(RECORDS FOR THIS EXERCISE begins)

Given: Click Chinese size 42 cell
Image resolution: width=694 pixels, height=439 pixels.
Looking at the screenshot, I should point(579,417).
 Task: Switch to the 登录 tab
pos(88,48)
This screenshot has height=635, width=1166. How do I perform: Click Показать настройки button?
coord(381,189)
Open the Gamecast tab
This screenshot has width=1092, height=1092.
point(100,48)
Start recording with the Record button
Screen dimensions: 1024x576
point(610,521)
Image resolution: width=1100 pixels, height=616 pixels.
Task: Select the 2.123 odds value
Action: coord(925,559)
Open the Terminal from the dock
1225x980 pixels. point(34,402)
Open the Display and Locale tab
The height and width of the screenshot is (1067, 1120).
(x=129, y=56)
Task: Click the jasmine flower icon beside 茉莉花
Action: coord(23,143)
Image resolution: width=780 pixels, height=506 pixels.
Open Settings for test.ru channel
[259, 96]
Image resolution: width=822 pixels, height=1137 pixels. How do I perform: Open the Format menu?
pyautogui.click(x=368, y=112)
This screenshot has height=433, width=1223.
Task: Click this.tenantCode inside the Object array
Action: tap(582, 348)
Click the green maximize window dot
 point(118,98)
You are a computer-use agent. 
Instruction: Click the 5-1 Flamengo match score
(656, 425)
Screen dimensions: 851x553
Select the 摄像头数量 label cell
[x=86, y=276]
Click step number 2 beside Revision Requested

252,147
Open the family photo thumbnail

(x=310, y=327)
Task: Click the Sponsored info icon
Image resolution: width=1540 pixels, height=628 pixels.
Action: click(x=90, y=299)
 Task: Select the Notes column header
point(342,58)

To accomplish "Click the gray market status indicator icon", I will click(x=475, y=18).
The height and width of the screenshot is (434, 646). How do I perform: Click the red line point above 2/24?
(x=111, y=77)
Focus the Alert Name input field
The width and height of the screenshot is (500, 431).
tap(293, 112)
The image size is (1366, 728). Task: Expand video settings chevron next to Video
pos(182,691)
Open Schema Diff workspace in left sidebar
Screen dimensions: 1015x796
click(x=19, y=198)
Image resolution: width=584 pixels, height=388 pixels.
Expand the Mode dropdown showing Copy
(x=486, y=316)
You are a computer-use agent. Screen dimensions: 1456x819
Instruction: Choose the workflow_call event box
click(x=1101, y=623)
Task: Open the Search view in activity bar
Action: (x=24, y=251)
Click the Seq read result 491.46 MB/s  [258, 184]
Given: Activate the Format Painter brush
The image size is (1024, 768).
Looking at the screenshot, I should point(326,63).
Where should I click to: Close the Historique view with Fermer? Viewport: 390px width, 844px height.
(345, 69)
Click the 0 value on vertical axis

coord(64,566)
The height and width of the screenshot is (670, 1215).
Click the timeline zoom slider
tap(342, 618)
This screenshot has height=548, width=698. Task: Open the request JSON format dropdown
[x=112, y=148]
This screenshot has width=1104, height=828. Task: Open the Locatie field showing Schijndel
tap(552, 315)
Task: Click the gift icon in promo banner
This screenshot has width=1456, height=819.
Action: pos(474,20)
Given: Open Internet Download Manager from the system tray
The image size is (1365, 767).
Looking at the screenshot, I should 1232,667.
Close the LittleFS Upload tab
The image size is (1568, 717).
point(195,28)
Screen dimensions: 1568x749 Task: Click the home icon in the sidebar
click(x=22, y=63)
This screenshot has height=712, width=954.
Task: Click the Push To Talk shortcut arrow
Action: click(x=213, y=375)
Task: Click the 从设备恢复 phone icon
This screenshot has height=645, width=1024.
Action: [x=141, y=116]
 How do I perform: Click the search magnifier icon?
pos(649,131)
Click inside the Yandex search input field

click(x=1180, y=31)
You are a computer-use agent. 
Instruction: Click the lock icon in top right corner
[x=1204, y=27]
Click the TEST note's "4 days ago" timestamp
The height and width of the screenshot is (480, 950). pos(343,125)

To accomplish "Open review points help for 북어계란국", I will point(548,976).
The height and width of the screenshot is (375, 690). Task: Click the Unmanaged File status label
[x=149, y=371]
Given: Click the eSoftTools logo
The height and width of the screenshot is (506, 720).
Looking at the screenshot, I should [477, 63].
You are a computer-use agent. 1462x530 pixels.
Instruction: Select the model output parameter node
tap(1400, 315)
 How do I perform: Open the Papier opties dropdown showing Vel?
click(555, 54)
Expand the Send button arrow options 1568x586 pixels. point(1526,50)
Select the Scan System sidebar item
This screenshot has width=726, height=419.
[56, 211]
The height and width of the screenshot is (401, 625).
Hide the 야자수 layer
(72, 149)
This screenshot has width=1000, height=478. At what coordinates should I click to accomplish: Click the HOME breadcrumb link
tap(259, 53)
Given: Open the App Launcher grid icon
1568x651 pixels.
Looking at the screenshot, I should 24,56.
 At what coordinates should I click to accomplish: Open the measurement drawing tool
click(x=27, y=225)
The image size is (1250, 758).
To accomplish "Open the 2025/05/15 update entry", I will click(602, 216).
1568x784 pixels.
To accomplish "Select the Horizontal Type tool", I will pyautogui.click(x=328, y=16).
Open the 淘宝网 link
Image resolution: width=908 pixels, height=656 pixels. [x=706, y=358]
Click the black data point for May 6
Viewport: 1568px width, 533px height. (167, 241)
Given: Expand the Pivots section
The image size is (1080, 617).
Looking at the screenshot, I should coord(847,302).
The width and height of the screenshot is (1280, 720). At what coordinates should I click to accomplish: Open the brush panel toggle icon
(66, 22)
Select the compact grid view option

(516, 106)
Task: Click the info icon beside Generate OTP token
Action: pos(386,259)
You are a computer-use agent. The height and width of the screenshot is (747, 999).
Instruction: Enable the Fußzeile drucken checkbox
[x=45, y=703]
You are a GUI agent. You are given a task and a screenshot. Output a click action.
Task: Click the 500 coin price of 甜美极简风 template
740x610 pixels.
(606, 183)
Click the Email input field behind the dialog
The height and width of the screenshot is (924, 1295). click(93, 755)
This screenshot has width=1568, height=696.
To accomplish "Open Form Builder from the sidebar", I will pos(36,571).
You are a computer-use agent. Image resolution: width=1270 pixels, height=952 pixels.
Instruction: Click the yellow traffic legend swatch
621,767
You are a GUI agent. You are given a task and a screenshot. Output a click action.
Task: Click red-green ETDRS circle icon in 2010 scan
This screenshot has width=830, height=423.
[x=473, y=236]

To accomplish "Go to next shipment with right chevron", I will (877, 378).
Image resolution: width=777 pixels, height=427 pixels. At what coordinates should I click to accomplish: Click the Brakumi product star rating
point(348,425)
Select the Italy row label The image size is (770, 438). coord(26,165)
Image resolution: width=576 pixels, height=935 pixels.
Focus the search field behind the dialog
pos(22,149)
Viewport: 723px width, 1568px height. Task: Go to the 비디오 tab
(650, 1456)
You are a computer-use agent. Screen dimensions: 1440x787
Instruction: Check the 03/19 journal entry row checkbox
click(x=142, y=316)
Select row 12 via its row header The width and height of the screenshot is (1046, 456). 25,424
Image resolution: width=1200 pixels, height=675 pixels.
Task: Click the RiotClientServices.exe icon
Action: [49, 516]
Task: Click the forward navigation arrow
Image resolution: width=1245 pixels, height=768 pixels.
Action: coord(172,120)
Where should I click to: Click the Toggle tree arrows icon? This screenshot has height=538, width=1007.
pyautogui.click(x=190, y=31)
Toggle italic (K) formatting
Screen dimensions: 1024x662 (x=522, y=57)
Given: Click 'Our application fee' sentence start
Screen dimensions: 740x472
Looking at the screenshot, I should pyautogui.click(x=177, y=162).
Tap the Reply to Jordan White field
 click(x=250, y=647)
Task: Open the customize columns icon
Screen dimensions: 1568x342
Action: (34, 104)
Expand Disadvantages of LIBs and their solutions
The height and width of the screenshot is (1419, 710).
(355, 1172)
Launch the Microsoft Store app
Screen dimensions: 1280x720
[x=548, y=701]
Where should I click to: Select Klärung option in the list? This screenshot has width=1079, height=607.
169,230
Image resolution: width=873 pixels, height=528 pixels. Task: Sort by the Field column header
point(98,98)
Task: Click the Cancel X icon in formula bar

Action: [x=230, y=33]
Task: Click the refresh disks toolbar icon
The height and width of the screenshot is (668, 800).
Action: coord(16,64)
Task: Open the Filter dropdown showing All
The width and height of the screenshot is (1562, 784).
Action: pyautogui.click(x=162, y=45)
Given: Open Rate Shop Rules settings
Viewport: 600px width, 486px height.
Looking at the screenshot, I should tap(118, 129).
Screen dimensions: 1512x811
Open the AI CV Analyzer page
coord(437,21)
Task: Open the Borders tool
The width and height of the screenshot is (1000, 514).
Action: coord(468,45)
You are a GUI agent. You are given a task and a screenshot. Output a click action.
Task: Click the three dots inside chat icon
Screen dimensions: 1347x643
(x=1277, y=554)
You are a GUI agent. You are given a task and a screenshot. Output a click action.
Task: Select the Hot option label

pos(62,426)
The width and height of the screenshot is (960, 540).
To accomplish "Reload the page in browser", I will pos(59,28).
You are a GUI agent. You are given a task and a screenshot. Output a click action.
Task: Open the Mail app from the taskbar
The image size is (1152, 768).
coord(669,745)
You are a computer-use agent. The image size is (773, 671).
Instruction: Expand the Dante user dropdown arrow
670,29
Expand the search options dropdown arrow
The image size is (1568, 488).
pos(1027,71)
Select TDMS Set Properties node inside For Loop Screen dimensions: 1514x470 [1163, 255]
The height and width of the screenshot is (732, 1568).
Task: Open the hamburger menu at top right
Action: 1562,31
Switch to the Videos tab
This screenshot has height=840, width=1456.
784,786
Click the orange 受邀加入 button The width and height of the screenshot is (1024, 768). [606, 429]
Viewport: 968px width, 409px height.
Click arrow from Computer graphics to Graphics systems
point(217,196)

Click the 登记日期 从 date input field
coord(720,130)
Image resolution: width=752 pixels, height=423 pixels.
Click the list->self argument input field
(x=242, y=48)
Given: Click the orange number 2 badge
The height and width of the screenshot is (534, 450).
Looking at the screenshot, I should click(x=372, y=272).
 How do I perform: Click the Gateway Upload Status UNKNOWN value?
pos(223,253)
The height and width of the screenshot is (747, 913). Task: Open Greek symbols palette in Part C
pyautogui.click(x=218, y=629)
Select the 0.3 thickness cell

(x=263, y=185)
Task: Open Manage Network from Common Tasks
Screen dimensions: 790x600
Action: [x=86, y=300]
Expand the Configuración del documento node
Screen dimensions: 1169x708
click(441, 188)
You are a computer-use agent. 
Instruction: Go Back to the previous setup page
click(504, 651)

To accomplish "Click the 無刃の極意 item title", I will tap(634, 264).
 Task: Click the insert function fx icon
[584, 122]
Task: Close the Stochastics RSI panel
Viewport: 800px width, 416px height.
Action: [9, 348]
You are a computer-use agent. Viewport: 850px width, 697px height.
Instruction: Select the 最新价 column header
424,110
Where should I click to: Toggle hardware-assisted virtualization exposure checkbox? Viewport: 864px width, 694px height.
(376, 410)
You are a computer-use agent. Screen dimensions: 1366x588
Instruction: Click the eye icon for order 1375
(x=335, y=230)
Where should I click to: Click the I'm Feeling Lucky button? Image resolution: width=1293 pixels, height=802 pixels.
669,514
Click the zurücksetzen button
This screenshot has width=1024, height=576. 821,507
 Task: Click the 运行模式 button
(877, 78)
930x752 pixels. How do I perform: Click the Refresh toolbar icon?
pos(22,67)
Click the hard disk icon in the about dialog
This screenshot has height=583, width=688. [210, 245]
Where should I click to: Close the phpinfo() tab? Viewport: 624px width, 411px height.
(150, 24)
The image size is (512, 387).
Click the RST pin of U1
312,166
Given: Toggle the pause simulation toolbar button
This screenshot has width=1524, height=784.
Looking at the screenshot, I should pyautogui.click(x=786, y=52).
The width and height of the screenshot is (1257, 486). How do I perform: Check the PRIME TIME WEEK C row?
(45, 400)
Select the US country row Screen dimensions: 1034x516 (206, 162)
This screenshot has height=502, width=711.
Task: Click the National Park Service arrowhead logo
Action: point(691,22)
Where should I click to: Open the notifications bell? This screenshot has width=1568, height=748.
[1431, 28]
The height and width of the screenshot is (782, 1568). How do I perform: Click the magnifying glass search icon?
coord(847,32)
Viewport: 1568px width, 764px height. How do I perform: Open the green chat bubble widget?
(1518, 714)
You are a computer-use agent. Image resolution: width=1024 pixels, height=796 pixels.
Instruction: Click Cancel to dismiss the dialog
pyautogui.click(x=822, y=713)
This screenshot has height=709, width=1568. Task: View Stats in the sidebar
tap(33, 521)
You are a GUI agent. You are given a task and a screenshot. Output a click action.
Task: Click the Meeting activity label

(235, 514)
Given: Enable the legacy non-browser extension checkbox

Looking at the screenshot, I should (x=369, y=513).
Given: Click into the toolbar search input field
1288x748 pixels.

(RECORDS FOR THIS EXERCISE ends)

Among the lines above, find those with the string "will" and copy them.

To accomplish "Click the gray market status indicator icon", I will click(x=475, y=18).
To accomplish "Open review points help for 북어계란국", I will point(548,976).
To accomplish "Open the 2025/05/15 update entry", I will click(602, 216).
To accomplish "Select the Horizontal Type tool", I will pyautogui.click(x=328, y=16).
To accomplish "Open Form Builder from the sidebar", I will pos(36,571).
To accomplish "Go to next shipment with right chevron", I will (877, 378).
To accomplish "Reload the page in browser", I will pos(59,28).
To accomplish "Click the 無刃の極意 item title", I will tap(634, 264).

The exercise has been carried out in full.